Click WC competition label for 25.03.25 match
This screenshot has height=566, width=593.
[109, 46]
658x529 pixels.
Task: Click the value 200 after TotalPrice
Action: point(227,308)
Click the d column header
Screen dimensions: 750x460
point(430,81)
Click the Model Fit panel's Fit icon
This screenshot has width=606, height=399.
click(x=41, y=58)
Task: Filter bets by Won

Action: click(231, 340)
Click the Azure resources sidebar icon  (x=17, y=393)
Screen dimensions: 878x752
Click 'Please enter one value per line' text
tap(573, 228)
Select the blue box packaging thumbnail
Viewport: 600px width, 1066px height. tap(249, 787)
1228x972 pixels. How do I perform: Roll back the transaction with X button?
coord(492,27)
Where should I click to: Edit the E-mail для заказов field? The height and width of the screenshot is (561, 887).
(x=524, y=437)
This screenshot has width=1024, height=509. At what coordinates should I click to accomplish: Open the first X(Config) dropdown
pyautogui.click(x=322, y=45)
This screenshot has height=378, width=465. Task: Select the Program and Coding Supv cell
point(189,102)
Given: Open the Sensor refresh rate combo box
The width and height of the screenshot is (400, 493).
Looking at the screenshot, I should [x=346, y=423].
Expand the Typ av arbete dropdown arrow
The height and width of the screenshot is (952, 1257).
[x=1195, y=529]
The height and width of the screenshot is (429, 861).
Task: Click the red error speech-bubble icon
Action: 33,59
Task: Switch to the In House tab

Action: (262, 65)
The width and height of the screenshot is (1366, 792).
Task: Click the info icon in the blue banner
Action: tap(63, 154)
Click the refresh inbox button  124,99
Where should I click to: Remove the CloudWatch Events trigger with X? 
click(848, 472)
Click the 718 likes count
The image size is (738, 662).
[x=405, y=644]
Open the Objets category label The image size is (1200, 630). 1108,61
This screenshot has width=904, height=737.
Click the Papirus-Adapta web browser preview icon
···
If a line in the records above holds the string "refresh", copy it out.

Given: Open the Sensor refresh rate combo box
Click the refresh inbox button  124,99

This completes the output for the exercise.